*** Opening Dataset records ***

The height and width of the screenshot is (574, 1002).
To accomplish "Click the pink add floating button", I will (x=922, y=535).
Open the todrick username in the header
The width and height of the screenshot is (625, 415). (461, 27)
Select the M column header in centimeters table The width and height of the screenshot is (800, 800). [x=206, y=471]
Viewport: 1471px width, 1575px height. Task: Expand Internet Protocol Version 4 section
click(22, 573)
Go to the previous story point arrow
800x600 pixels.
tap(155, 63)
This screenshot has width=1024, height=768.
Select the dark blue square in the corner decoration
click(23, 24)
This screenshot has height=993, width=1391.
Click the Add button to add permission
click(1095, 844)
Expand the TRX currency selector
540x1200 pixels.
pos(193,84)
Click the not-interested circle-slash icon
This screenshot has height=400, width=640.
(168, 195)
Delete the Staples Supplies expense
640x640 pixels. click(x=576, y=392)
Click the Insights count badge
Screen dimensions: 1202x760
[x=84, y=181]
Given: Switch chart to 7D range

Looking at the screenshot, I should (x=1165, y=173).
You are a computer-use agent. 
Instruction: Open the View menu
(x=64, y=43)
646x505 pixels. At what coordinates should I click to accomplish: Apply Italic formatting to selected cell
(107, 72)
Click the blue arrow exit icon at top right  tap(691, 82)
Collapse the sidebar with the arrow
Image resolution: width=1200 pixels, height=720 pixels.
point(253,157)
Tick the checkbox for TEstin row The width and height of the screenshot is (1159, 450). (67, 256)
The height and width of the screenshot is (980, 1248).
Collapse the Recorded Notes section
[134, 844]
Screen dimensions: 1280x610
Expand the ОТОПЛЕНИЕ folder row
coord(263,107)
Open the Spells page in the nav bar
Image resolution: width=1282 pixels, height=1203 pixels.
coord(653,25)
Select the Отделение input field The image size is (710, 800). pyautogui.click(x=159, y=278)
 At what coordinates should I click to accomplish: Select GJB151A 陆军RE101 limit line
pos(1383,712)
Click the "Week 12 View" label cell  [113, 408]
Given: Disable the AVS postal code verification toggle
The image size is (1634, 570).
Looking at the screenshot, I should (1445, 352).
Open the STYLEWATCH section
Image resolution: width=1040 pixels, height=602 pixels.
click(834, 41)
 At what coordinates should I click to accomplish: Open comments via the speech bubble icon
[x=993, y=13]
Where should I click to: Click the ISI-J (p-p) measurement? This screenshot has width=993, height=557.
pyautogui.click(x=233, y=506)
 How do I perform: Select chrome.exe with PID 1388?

*** Closing Dataset records ***

### Work to be completed
Copy every line above that holds the word "arrow".

### Task output
Go to the previous story point arrow
Click the blue arrow exit icon at top right  tap(691, 82)
Collapse the sidebar with the arrow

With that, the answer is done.